Dataset excerpts:
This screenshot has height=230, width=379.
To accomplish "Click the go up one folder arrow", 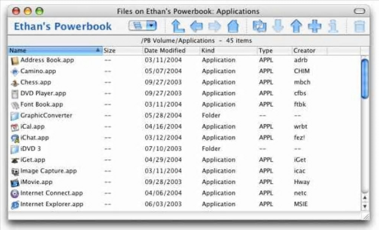I will (178, 26).
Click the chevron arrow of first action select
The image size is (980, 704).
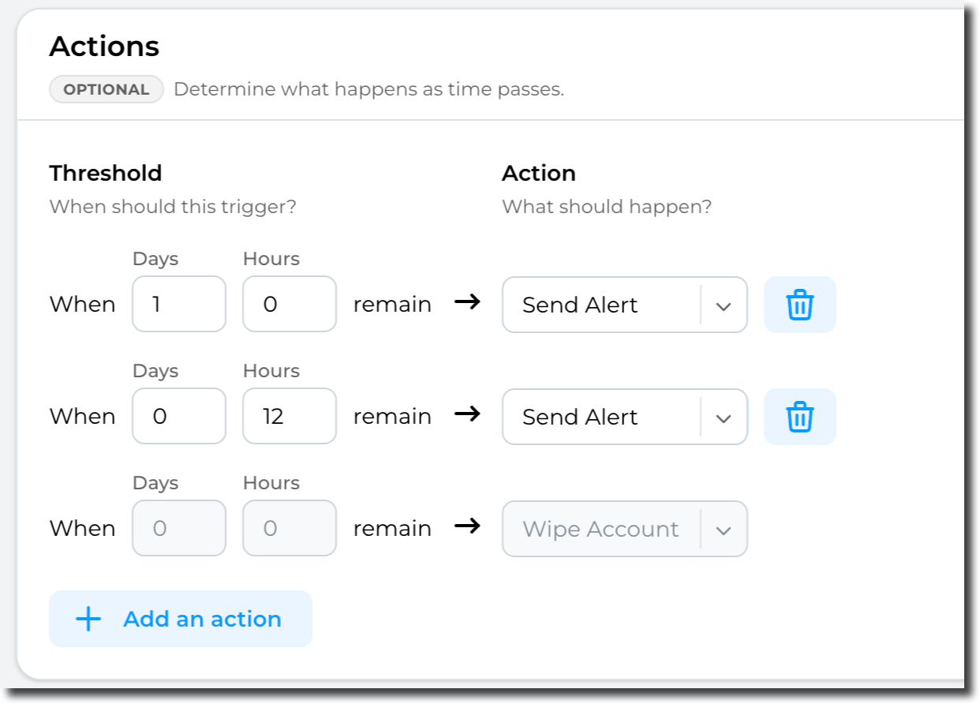tap(724, 305)
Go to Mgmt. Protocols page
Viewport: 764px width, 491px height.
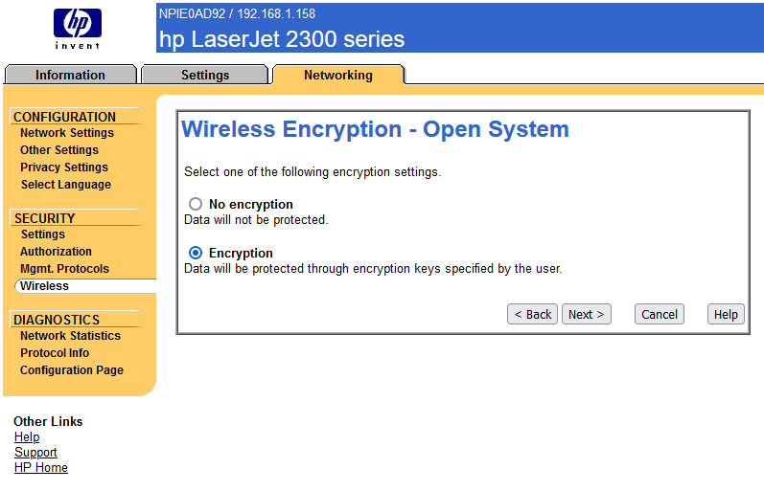(65, 269)
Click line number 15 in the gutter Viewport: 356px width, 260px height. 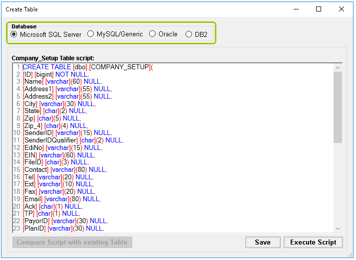click(x=17, y=169)
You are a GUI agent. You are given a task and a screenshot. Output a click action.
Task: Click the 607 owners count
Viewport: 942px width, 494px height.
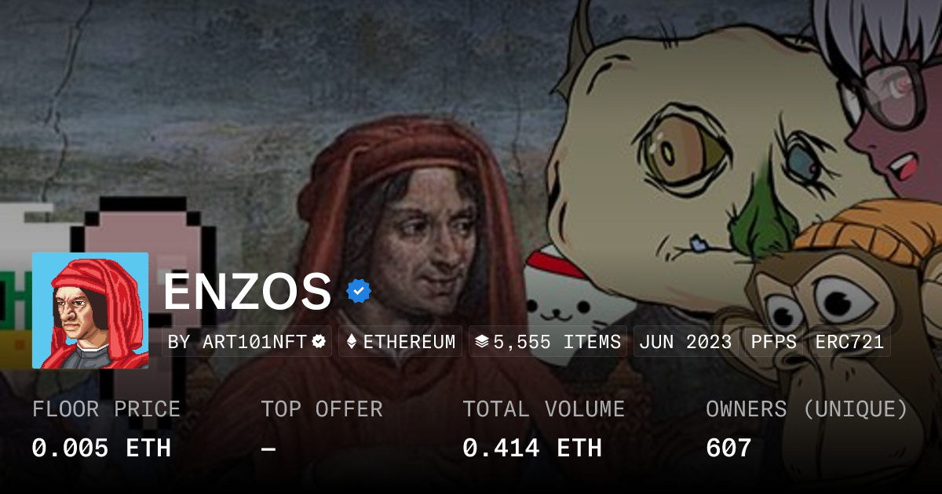pos(728,448)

Stated goal: Rewrite every line of the records, requests included, from the line containing "You are a GUI" through the end of the records, both ends included, with each coordinate in the answers multiplied by 2.3 and rounded to a whole number, halves rounded up. Omit the pictures from your answer.

Exercise response:
You are a GUI agent. You are given a task and a screenshot. Output a click action.
Task: Click the 607 owners count
Viewport: 942px width, 494px height.
pos(1674,1030)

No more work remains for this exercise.